(原型)FX图模式后训练静态量化¶
Created On: Feb 08, 2021 | Last Updated: Jan 24, 2025 | Last Verified: Nov 05, 2024
作者:Jerry Zhang 编辑者:Charles Hernandez
本教程介绍了基于`torch.fx <https://github.com/pytorch/pytorch/blob/master/torch/fx/__init__.py>`_进行图模式后训练静态量化的步骤。FX图模式量化的优势在于我们可以在模型上完全自动执行量化。尽管可能需要一些努力使模型兼容FX图模式量化(可符号跟踪的``torch.fx``),但我们会有一个单独的教程展示如何让我们想要量化的模型部分与FX图模式量化兼容。我们还提供了一个教程介绍`FX 图模式后训练动态量化 <https://pytorch.org/tutorials/prototype/fx_graph_mode_ptq_dynamic.html>`_。简单总结:FX图模式API如下所示:
import torch
from torch.ao.quantization import get_default_qconfig
from torch.ao.quantization.quantize_fx import prepare_fx, convert_fx
from torch.ao.quantization import QConfigMapping
float_model.eval()
# The old 'fbgemm' is still available but 'x86' is the recommended default.
qconfig = get_default_qconfig("x86")
qconfig_mapping = QConfigMapping().set_global(qconfig)
def calibrate(model, data_loader):
model.eval()
with torch.no_grad():
for image, target in data_loader:
model(image)
example_inputs = (next(iter(data_loader))[0]) # get an example input
prepared_model = prepare_fx(float_model, qconfig_mapping, example_inputs) # fuse modules and insert observers
calibrate(prepared_model, data_loader_test) # run calibration on sample data
quantized_model = convert_fx(prepared_model) # convert the calibrated model to a quantized model
1. FX图模式量化的动机¶
目前,PyTorch只有一种替代方案:Eager模式静态量化:PyTorch中的Eager模式静态量化。

_数据:_

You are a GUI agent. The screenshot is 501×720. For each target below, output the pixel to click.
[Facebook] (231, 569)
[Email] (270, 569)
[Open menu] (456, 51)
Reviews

_任务:_
请从最后一句之后续写这篇关于FX图模式后训练静态量化的教程。

_练习作答:_
可以看到,在Eager模式量化过程中涉及多个手动步骤,包括:
显式量化和反量化激活-当一个模型混合了浮点和量化操作时,这会非常耗时。
显式融合模块-需要手动识别卷积、批归一化和ReLU等融合模式的序列。
对于PyTorch张量操作(如加法、连接等)需要特殊处理。
函数没有一流支持(functional.conv2d和functional.linear不会被量化)。
这些大多数需要的修改都来源于Eager模式量化的基本限制。Eager模式作用于模块级别,因为它无法检查实际运行的代码(forward函数中),通过模块交换实现量化,而且在Eager模式下我们不知道模块在forward函数中的使用情况,因此需要用户手动插入QuantStub和DeQuantStub标记他们想要量化或反量化的位置。在图模式中,我们可以检查forward函数中实际执行代码的情况(例如aten函数调用),通过模块和图操作实现量化。由于图模式具有代码运行的完全可见性,我们的工具可以自动识别要融合的模块和插入观察者调用的位置、量化/反量化函数等,从而实现整个量化过程的自动化。
FX图模式量化的优点是:
简单的量化流程,手动步骤最少
解锁执行更高层次优化的可能性,例如自动精度选择
2. 定义助手函数并准备数据集¶
我们将首先进行必要的导入,定义一些助手函数并准备数据。这些步骤与`PyTorch中的Eager模式静态量化 <https://pytorch.org/tutorials/advanced/static_quantization_tutorial.html>`_中的步骤完全相同。
要使用整个ImageNet数据集运行本教程中的代码,请首先通过以下说明`ImageNet Data <http://www.image-net.org/download>`_下载imagenet。 将下载的文件解压到'data_path'文件夹。
下载`torchvision resnet18 模型 <https://download.pytorch.org/models/resnet18-f37072fd.pth>`_ 并将其重命名为``data/resnet18_pretrained_float.pth``。
import os
import sys
import time
import numpy as np
import torch
from torch.ao.quantization import get_default_qconfig, QConfigMapping
from torch.ao.quantization.quantize_fx import prepare_fx, convert_fx, fuse_fx
import torch.nn as nn
from torch.utils.data import DataLoader
import torchvision
from torchvision import datasets
from torchvision.models.resnet import resnet18
import torchvision.transforms as transforms
# Set up warnings
import warnings
warnings.filterwarnings(
action='ignore',
category=DeprecationWarning,
module=r'.*'
)
warnings.filterwarnings(
action='default',
module=r'torch.ao.quantization'
)
# Specify random seed for repeatable results
_ = torch.manual_seed(191009)
class AverageMeter(object):
"""Computes and stores the average and current value"""
def __init__(self, name, fmt=':f'):
self.name = name
self.fmt = fmt
self.reset()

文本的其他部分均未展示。